● Dataset records

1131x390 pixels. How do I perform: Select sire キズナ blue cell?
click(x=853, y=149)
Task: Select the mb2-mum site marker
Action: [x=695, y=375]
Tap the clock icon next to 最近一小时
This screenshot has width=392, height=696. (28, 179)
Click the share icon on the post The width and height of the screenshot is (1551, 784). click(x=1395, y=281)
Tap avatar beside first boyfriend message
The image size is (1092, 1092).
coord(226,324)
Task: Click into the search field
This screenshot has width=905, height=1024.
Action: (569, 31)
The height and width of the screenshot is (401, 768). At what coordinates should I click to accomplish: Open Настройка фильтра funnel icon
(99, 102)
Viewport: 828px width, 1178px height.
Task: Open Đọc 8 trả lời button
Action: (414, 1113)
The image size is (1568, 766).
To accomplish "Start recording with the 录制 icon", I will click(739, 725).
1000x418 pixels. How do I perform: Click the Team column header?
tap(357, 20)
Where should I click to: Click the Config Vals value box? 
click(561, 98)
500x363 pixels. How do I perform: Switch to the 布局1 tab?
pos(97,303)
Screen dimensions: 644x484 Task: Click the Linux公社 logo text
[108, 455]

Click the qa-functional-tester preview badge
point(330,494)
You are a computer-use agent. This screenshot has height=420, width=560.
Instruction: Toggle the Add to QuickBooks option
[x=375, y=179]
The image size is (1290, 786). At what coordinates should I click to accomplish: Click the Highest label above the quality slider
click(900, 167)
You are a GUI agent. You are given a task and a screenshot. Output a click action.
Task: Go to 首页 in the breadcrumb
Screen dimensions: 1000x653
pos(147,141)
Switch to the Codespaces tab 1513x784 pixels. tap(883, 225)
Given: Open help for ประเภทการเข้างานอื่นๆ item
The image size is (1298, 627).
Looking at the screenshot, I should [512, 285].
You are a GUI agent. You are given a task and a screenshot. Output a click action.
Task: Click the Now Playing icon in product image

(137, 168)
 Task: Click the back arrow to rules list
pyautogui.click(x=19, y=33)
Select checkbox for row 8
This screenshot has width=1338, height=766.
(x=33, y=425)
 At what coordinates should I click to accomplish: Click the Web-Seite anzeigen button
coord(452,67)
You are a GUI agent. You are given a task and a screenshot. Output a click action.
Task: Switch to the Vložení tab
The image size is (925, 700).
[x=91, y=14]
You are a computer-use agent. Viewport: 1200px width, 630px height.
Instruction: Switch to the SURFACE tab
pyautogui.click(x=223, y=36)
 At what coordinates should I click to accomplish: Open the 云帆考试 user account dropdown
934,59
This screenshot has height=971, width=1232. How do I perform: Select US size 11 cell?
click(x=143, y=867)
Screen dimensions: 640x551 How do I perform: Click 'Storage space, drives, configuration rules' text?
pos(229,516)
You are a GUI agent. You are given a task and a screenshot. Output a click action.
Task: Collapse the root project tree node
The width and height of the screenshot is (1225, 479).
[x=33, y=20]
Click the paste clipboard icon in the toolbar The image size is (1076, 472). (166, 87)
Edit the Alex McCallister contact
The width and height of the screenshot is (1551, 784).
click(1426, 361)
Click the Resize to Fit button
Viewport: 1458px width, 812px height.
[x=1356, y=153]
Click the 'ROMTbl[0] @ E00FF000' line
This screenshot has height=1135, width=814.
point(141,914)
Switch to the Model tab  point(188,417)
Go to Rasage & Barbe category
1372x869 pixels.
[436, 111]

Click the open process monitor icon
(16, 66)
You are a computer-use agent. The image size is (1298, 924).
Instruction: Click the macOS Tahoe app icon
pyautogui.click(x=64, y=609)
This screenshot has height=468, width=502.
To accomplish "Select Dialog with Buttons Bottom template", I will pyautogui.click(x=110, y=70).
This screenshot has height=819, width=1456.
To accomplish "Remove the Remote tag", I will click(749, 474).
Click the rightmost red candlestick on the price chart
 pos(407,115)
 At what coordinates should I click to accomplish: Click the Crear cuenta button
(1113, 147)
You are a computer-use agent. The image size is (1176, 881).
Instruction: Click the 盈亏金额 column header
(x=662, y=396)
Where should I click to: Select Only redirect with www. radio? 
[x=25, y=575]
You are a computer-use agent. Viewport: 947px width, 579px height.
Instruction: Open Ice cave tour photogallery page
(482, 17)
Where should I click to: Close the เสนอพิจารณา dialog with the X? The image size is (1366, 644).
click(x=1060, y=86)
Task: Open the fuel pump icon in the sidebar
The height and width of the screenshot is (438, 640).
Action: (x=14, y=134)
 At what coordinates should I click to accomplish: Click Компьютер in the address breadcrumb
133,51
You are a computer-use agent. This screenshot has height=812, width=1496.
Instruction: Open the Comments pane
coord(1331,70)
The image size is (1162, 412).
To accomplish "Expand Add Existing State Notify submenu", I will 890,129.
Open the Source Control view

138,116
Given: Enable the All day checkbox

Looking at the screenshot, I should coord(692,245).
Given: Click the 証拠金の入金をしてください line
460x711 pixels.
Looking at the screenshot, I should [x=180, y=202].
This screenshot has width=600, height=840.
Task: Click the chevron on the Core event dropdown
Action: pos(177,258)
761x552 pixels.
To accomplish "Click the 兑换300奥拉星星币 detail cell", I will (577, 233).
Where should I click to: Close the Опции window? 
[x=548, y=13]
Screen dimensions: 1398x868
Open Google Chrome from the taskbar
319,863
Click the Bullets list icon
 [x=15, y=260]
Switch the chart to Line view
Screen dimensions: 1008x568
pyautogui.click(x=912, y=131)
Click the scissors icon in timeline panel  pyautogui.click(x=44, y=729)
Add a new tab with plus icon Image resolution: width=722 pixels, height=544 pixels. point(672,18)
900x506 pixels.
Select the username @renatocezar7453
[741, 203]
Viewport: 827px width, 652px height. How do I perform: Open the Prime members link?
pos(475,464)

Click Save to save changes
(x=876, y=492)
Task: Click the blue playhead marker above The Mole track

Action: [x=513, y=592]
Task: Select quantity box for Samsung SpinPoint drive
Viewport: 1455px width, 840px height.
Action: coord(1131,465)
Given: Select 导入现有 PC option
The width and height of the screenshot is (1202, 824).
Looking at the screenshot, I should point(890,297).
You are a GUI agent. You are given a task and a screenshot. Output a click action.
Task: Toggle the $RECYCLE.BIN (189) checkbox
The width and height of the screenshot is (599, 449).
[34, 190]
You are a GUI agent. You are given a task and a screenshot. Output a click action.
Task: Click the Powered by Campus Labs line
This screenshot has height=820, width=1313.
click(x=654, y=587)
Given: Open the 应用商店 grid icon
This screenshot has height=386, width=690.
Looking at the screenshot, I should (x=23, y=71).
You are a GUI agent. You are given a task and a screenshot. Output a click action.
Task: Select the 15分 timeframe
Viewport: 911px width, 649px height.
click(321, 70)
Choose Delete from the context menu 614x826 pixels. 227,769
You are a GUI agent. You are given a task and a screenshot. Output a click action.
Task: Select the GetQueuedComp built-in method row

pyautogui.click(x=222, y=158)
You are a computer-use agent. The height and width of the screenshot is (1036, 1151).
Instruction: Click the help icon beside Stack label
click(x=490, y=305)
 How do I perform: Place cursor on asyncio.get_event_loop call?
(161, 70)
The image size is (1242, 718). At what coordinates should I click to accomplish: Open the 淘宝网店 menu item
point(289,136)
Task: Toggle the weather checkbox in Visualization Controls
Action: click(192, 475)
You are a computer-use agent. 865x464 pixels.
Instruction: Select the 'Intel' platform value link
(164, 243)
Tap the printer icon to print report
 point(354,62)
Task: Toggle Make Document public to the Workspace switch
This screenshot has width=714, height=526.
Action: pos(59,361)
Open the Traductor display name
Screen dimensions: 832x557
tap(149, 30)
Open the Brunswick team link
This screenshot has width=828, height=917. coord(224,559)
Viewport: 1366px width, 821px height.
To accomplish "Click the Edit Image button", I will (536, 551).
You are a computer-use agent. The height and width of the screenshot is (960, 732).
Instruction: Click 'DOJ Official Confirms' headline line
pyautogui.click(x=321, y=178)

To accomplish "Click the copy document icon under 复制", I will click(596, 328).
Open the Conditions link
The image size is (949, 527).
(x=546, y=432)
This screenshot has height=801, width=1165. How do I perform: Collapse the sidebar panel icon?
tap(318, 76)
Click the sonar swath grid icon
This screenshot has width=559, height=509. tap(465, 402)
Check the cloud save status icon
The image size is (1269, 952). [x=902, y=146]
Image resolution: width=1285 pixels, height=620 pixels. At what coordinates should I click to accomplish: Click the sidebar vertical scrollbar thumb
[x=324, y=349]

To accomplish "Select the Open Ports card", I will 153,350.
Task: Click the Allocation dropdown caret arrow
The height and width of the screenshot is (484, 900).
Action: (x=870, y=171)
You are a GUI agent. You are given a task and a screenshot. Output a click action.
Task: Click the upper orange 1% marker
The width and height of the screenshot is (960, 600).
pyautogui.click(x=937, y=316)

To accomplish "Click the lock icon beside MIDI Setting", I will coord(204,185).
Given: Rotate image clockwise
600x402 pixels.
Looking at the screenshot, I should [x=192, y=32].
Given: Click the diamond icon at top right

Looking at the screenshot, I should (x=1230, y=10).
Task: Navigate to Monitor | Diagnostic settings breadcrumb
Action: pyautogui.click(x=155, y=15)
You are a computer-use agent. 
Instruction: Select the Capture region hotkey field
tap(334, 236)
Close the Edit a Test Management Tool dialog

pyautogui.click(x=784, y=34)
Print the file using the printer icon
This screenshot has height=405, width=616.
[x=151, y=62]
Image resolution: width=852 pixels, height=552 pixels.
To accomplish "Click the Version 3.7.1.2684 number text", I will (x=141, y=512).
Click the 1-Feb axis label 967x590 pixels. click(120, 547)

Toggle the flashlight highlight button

● TASK GOAL
Scan the records above for the string "computer", then select every line that holds it.

● RESPONSE
You are a computer-use agent. This screenshot has height=420, width=560.
You are a computer-use agent. Viewport: 1200px width, 630px height.
You are a computer-use agent. The image size is (1298, 924).
You are a computer-use agent. The image size is (1176, 881).
You are a computer-use agent. Viewport: 947px width, 579px height.
You are a computer-use agent. This screenshot has height=812, width=1496.
You are a computer-use agent. The height and width of the screenshot is (1036, 1151).
You are a computer-use agent. 865x464 pixels.
You are a computer-use agent. The height and width of the screenshot is (960, 732).
You are a computer-use agent. 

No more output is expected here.